The headline and the lead paragraph in the USDA story are initially encouraging, albeit misleading: “Census of Agriculture shows growing diversity in U.S. farming.” Then, the line of the story boasts that the number of farms in the United States has grown by 4 percent from 2002 to 2007, with the operators of those farms becoming more diverse.
The truth — as it may impact many of you — is there, but it’s buried down farther in the story, below the numbers that show the 2007 census counted 2,204,792 farms in the United States, a net increase of 75,810 farms since the last report. Nearly 300,000 new farms have begun operation since the last census in 2002.
Compared to all farms nationwide, these new farms, states the report, tend to have operators who are more diversified in gender and race, more diversified production, fewer acres, lower sales and younger operators who also work off-farm.
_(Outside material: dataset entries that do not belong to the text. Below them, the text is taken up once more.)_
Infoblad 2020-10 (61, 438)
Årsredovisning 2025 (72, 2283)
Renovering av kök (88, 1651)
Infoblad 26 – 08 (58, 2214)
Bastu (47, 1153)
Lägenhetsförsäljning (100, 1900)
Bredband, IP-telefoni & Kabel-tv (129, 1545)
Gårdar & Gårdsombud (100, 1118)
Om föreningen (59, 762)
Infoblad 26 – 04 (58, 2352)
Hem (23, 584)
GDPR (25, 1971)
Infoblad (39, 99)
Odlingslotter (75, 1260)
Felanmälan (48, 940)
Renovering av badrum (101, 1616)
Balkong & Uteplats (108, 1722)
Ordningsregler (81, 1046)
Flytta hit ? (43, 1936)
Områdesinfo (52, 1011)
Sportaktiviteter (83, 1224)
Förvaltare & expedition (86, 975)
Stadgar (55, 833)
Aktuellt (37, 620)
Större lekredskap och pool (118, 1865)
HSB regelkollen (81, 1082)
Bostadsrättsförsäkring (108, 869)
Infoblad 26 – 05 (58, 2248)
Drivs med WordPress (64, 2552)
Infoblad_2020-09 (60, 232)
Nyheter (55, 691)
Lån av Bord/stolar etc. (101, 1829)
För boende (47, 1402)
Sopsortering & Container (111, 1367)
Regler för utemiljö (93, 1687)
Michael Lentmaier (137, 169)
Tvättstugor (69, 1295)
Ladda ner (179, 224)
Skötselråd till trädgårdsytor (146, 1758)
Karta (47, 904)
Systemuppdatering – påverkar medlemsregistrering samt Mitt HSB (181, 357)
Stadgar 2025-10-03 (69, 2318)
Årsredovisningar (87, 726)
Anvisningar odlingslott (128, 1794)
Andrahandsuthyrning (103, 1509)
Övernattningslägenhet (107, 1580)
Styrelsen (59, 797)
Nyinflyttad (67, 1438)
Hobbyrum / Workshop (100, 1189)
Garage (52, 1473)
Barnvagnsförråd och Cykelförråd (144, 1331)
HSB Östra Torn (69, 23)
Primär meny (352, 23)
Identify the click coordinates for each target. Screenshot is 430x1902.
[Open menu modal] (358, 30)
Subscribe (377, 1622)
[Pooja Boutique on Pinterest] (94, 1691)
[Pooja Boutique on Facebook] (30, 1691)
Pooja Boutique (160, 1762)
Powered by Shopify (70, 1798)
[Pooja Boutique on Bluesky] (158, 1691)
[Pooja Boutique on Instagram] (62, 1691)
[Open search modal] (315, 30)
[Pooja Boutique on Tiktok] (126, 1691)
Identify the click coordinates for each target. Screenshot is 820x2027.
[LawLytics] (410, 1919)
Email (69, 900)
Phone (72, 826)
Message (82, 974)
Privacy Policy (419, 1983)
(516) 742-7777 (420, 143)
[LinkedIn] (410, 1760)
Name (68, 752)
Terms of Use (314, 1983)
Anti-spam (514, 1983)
The only good part of this news is the diversity — we all can agree that it’s a positive sign that in the past five years, U.S. farm operators have become more demographically diverse. The 2007 Census counted nearly 30 percent more women as principal farm operators. The count of Hispanic operators grew by 10 percent, and the counts of American Indian, Asian and Black farm operators increased as well. And it’s also good that these new farms are not relying so much on one crop.
It’s not good, however, that these new farms have fewer acres, lower sales and more operators who have to work away from the farm. What all of this adds up to is that few of these new “farmers” are making a living at it, and more often than not, their farm work is supported to some extent by an off-the-farm job. Essentially, the majority of the new farms that have come into being since 2002 are small, part-time operations.
This will sound like a familiar refrain to anyone who has been paying attention to political campaigns in the past year or so, but the middle class is disappearing, especially as it applies to farming. Just as politicians and economists talk about the widening chasm between the very rich and the very poor in this country — with little in between — the same can be said of current trends in American agriculture.
Most farms in America today are either really large or really small. A case in point: about 900,000 of the nation’s 2.2 million farms generated $2,500 or less in sales in 2007. By contrast, 5 percent of total farms — or about 125,000 operations — accounted for 75 percent of agricultural production. In addition, more than 36 percent are classified as residential/lifestyle farms, with sales of less than $250,000 and operators with a primary occupation other than farming. Another 21 percent are retirement farms, which have sales of less than $250,000 and operators who reported they are retired.
According to a recent article in The New York Times, new USDA Secretary Tam Vilsack acknowledges that this is a problem, and he vows to do something about it, including encouraging income opportunities — like energy production, carbon sequestration, conservation and ecotourism — that go beyond the traditional crops and livestock. “You have to take a holistic approach and create the understanding that the whole thing is diversification,” he says.
One thing the census makes clear is that there’s no shortage of farms that could use help. Only 1 million of the 2.2 million American farms reported positive income from agriculture. The remainder relies on non-farm income to cover farm expenses and a rural lifestyle. And the percentage of farmers who had off-the-farm jobs increased to 65 from 55 percent just five years earlier.
One of the justifications for bailing out U.S. industries such as automobile manufacturing is that without it, America will lose a whole way of life, and it will lead to the eventual demise of the middle class. The same can be said for farming, and it’s time we recognized this.